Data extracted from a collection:
-=-=-=-=-

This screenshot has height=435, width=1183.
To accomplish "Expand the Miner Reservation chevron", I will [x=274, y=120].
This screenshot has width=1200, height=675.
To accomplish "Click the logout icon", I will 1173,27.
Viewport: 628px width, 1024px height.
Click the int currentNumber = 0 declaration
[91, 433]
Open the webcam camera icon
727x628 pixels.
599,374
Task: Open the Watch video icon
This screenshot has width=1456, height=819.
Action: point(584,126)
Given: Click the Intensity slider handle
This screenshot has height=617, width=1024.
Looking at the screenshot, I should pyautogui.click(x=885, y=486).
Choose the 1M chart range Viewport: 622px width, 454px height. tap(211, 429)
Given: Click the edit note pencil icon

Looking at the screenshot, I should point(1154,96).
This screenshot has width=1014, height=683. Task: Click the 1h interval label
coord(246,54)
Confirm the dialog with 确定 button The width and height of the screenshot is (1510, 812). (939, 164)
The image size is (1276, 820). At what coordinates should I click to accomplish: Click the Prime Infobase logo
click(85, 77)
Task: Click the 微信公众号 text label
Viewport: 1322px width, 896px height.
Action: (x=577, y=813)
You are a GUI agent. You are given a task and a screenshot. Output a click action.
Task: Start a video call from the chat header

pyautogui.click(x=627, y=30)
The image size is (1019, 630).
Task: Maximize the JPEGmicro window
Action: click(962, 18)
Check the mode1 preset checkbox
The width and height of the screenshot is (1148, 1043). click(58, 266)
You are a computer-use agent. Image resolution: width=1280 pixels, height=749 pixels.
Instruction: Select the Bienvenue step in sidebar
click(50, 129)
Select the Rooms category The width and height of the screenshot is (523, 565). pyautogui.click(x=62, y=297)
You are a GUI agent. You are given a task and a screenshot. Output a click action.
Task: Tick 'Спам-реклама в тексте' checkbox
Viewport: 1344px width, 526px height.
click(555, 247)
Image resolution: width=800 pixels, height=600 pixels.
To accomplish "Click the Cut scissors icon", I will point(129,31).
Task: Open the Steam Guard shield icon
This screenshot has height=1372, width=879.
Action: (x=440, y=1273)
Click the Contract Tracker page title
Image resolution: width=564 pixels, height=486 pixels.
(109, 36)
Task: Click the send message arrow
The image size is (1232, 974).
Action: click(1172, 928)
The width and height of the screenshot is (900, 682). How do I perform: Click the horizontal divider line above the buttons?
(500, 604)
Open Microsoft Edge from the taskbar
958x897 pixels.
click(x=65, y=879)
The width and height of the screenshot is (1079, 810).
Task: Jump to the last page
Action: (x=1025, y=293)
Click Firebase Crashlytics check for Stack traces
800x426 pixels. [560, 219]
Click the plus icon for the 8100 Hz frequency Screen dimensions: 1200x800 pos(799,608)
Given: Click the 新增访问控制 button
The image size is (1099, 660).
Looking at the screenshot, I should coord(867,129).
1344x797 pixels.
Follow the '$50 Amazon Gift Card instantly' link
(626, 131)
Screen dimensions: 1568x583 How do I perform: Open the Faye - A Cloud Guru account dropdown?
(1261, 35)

-=-=-=-=-

> **TASK DETAILS**:
Having found the line with "Given: Click the 新增访问控制 button", transcribe it and each line after it to the end of the entries, with no other lines.

> **ANSWER FOR THIS EXERCISE**:
Given: Click the 新增访问控制 button
The image size is (1099, 660).
Looking at the screenshot, I should coord(867,129).
1344x797 pixels.
Follow the '$50 Amazon Gift Card instantly' link
(626, 131)
Screen dimensions: 1568x583 How do I perform: Open the Faye - A Cloud Guru account dropdown?
(1261, 35)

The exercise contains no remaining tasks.